Ces articles de la rubrique « Ailleurs sur le web » sont publiés à titre d'information et n'engagent pas la Tendance CLAIRE.
(Le Monde) Najat Vallaud-Belkacem présente son projet final vendredi. Malgré les concessions, l'opposition reste vive
Deux sujets sont susceptibles d'enflammer les salles des professeurs : une réduction des heures dans leur discipline et le renforcement du pouvoir du chef d'établissement. La réforme du collège, annoncée le 11 mars par la ministre de l'éducation nationale, Najat Vallaud-Belkacem, est une réforme sensible, car elle joue sur les deux tableaux. En tout cas, elle est perçue comme telle par une partie de la profession.
Après trois semaines de négociations, le ministère de l'éducation doit soumettre, vendredi 10 avril, son projet de " collège 2016 " à la communauté éducative. Les concessions octroyées au fil des discussions n'auront pas permis d'éteindre les incendies dans le camp du refus. " Les ajustements apportés au premier projet ne changent pas la philosophie de cette réforme, qui ne nous va pas ", tranche Frédérique Rolet, cosecrétaire générale du SNES-FSU, syndicat majoritaire, dont la pétition contre une réforme " hors sujet " avait recueilli, le 9 avril, un peu plus de 11 000 signatures. Le Snalc, lui, a d'ores et déjà appelé à faire grève le 13 mai. " Les enseignants sont remontés ; on s'achemine vers un mouvement très dur ", prévient François Portzer, son président.
Croiser les disciplines
Personne, pourtant, ne peut défendre le statu quo. Le constat est partagé : le collège français crée de l'échec et creuse les inégalités. La réforme entend dépasser certaines de ses contradictions. D'un côté, elle se propose de maintenir le principe d'un collège " unique ", qui accueille tous les élèves, sans séparer les bons des moins bons – autrement dit, sans recréer des classes d'élites et des filières de relégation. De l'autre, elle vise à mieux prendre en compte la diversité des élèves.

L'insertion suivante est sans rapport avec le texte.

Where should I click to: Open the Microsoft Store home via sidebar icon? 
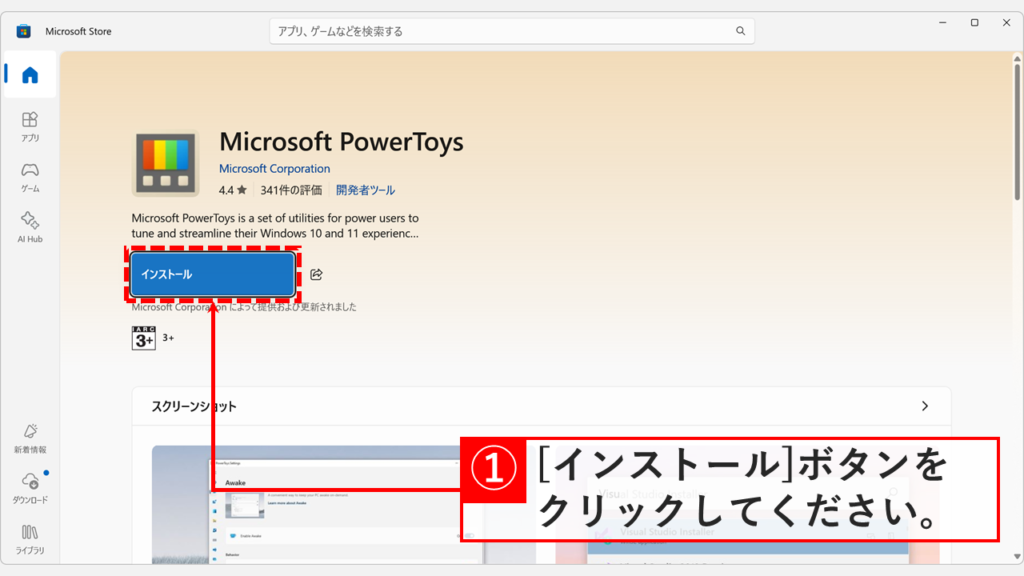29,74
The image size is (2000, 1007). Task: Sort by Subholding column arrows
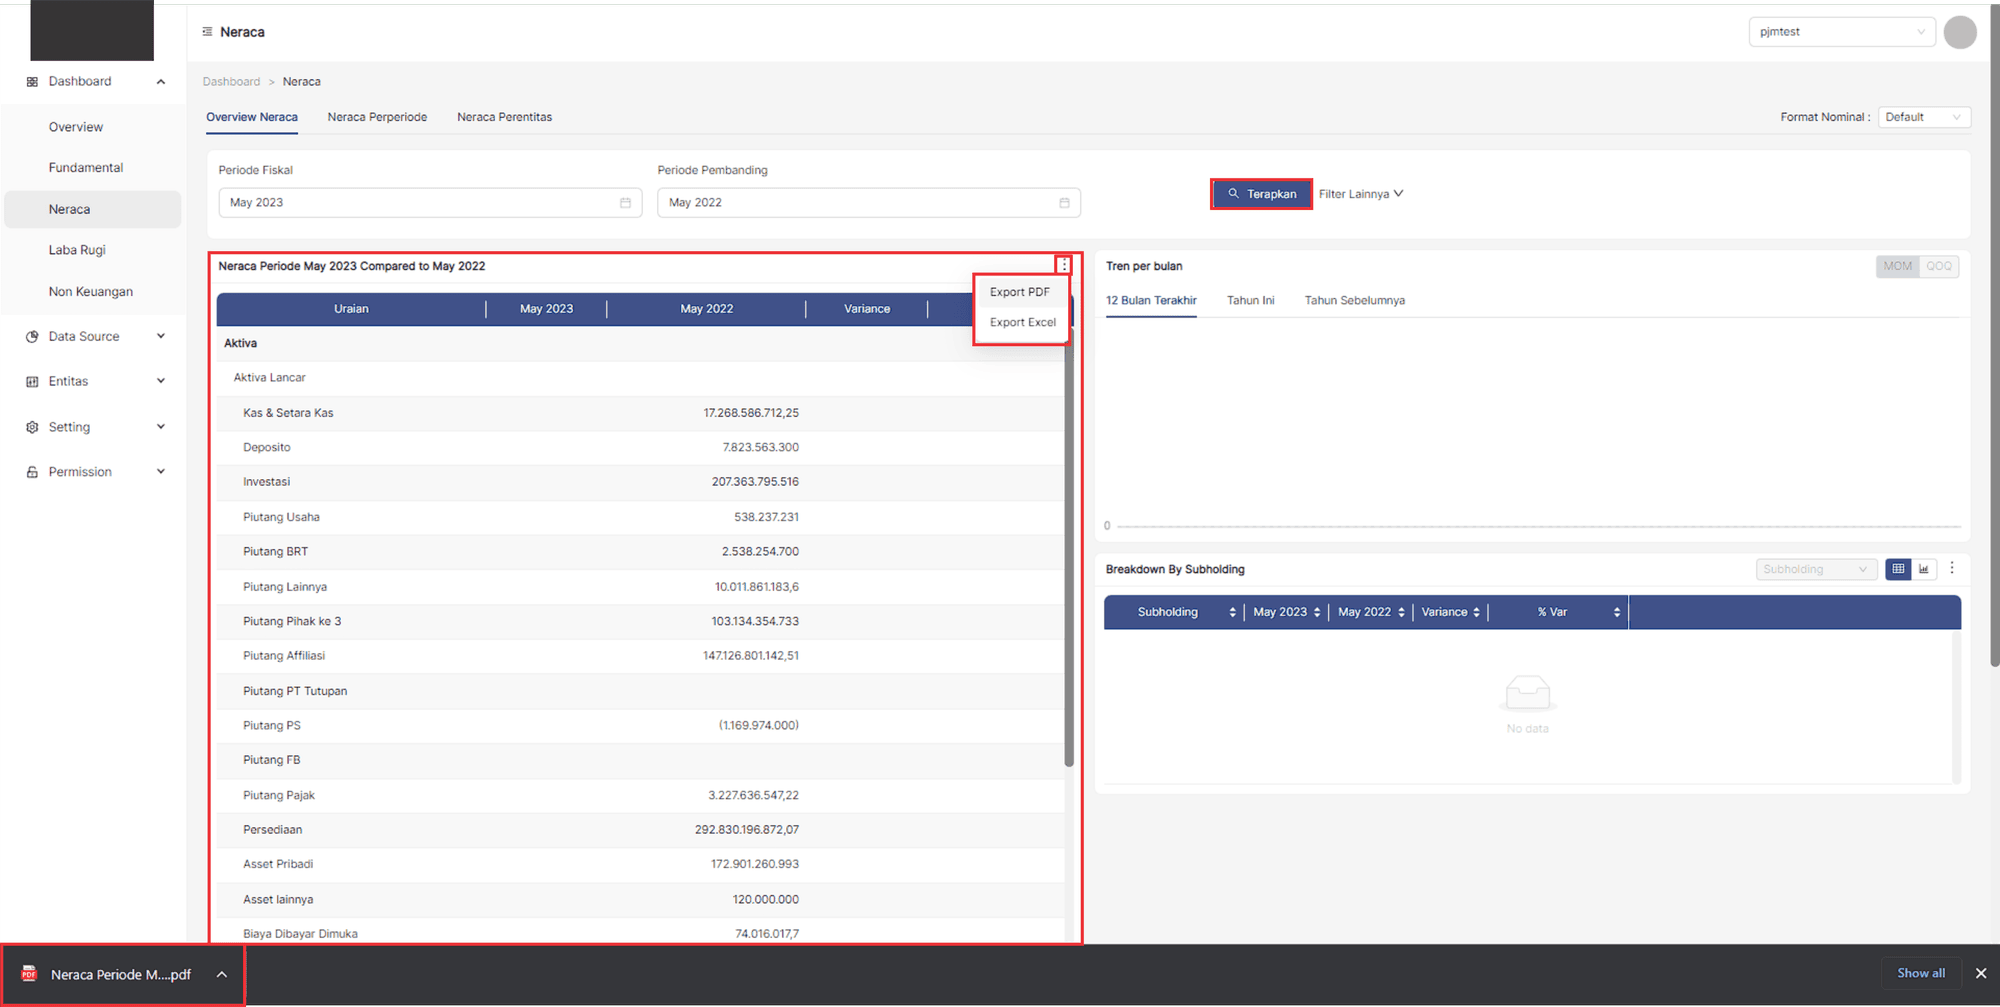1232,612
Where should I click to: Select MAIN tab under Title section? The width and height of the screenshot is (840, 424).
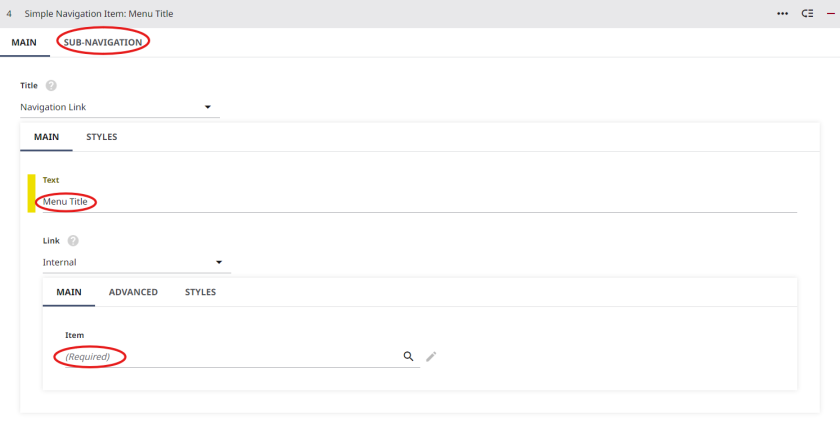(x=46, y=137)
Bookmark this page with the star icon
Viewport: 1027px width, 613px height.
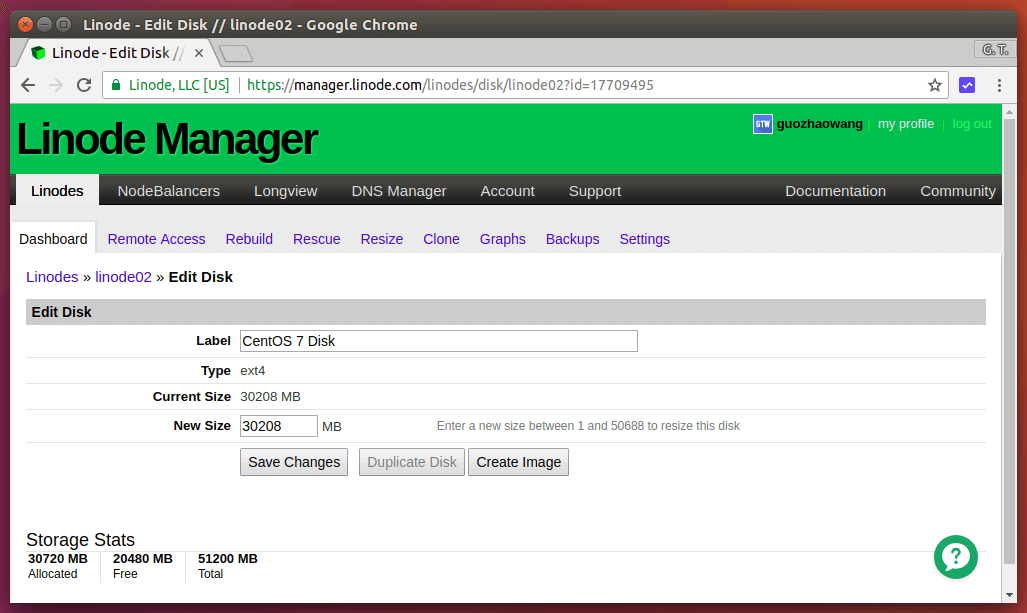935,85
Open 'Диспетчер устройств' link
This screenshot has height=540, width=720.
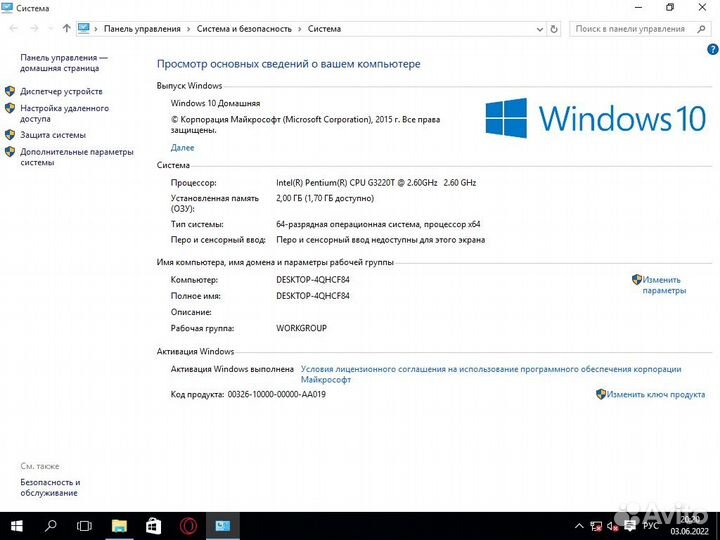[61, 91]
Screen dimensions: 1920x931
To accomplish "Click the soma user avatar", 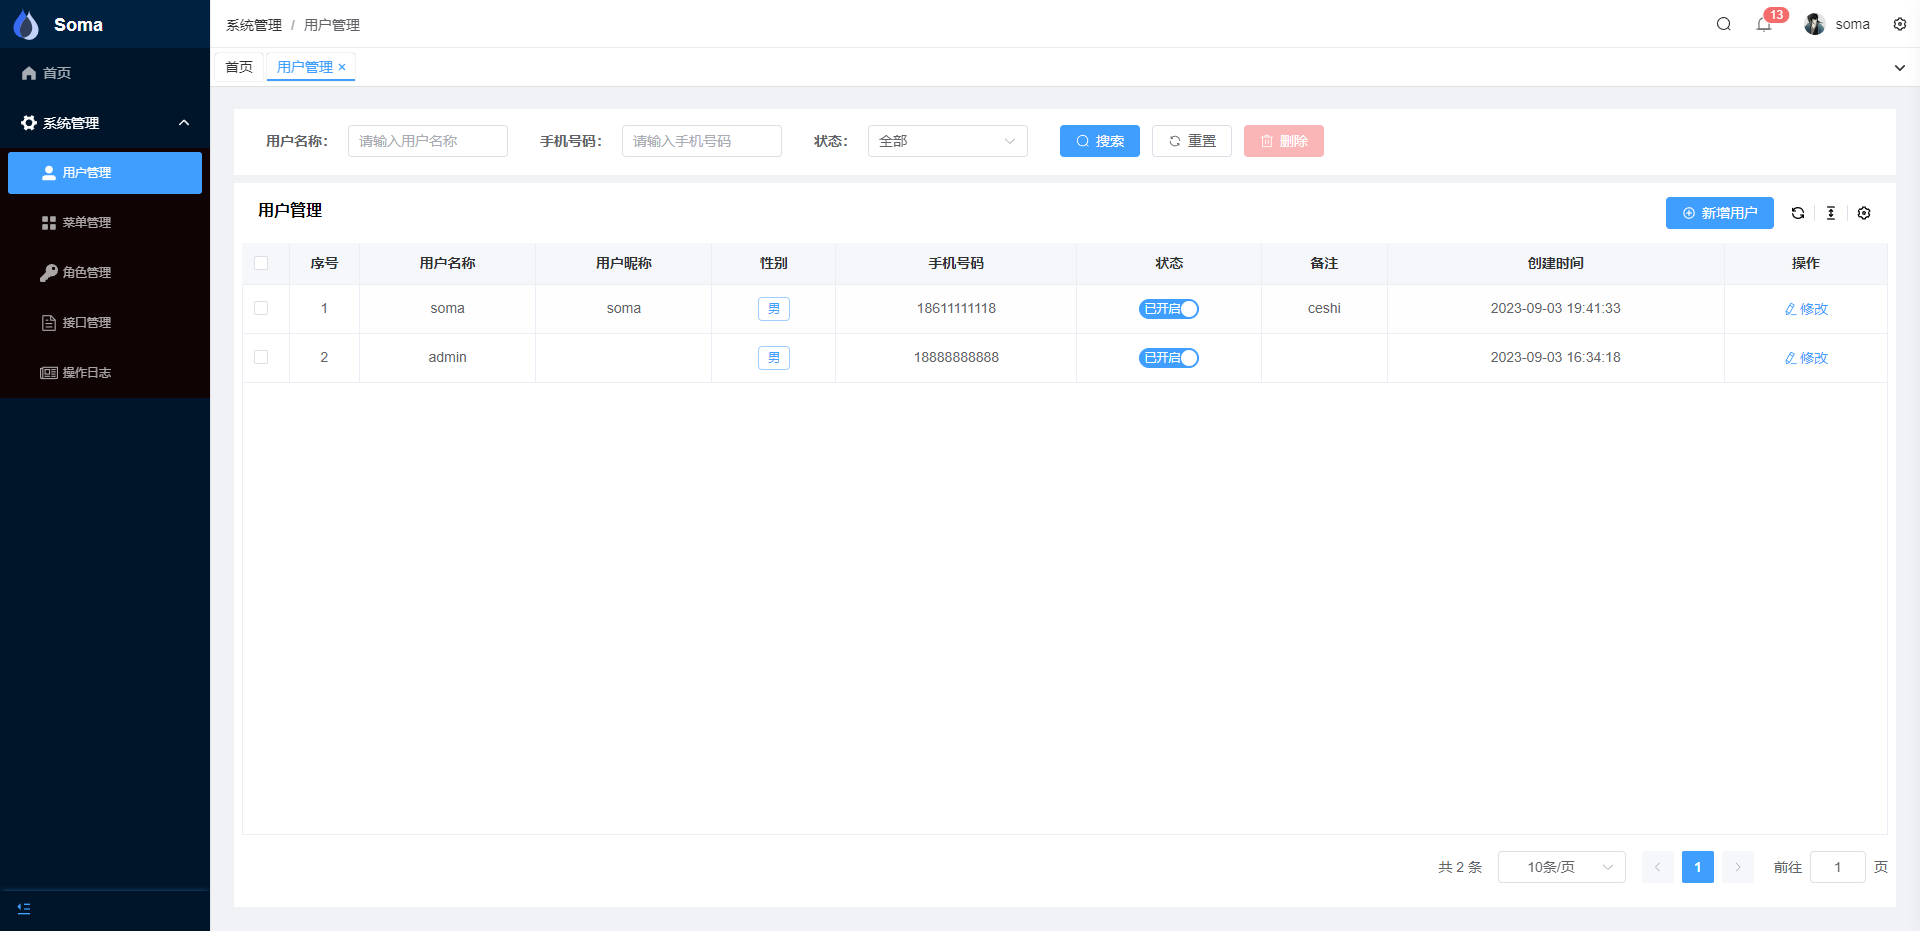I will tap(1814, 24).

D'où, dans le " collège 2016 ", un tronc commun d'enseignement, obligatoire pour tous les élèves – avec du français, des langues, des sciences, etc. –, et des enseignements " complémentaires ", qui prendront deux formes : un accompagnement personnalisé des élèves et des " enseignements pratiques interdisciplinaires " (EPI). Ces modules associeront plusieurs disciplines autour de thématiques transversales et de projets concrets. Huit thèmes ont été définis – du " développement durable " au " monde économique et professionnel " en passant par " l'information, la communication et la citoyenneté ".
Cette architecture n'a rien de révolutionnaire. " Elle reprend de nombreuses tentatives antérieures et bien des collèges expérimentaux fonctionnent ainsi aujourd'hui ",rapporte Alain Boissinot, ancien recteur et ex-président du Conseil supérieur des programmes. Reste que " cette autre façon d'enseigner a du mal à s'installer, dit-il, car elle se heurte à tous ceux qui refusent de sortir du schéma classique “un cours, une heure, une discipline” ". Travailler sur des projets, croiser les disciplines, faire de l'accompagnement… autant de pratiques qui peuvent être vécues par les enseignants comme une prise de risque, qui les éloignent de leurs habitudes et leur imposent d'autres méthodes, auxquelles ils n'ont pas été formés. Ces dernières semaines, beaucoup de voix sont venues rappeler que l'attachement à la discipline – maths, français, histoire… – est au cœur de l'identité collective de la profession. Des syndicats se sont élevés contre la " mise en concurrence " et le " grignotage des horaires " dans certaines matières au profit del'accompagnement personnalisé et des EPI. Des associations d'enseignants ont activé leur pouvoir de lobbying pour maintenir les heures des disciplines qu'ils défendent. De son côté, le ministère n'a cessé de marteler qu'aucune heure, aucune minute, ne seraient retirées à aucune discipline.
La colère du " camp du refus " a été avivée par l'autonomie que la réforme confère aux collèges, et qui lui fait craindre un renforcement de l'autorité du chef d'établissement sur le plan pédagogique. Actuellement, chaque collège propose, à quelques détails près, la même organisation. Dans le nouveau collège, les équipes disposeront d'une marge de manœuvre de trois heures par semaine. Libres à elles de les utiliser en fonction des besoins – par exemple, pour organiser des travaux en petits groupes ou des interventions de plusieurs enseignants en classe.
" Innovations de terrain "
Pour faire passer sa réforme malgré ces résistances, le ministère est allé de concessions en concessions. Il a donné une heure de plus à la langue vivante 1 en 6e, une heure trente supplémentaire aux langues vivantes 2 sur les trois années suivantes (5e, 4e et 3e). Le latin, qui devait disparaître en tant qu'option pour être intégré à l'EPI " langues et cultures de l'Antiquité ", est réapparu comme " enseignement de complément ". Les collèges pourront le proposer à raison d'une heure en 5e, de deux heures en 4e et en 3e.
Pour le camp des " pro-réforme ", ces compromis étaient nécessaires. " C'était le seul moyen de ne pas faire capoter le projet, estime Christian Chevalier, du SE-UNSA. Au final, le cœur de la réforme est préservé. "" Ce n'est pas la révolution, mais cette réforme a le mérite de changer le modèle du collège, en s'inspirant des innovations du terrain ", renchérit Frédéric Sève, du SGEN-CFDT.
Reste que les enseignants auront peu de temps – un an tout juste – pour s'y préparer. " Il va falloir qu'ils soient accompagnés ", souligne Frédéric Sève. Sans quoi la réforme du collège de Najat Vallaud-Belkacem viendra s'ajouter à la longue liste de réformes avortées que compte ce ministère.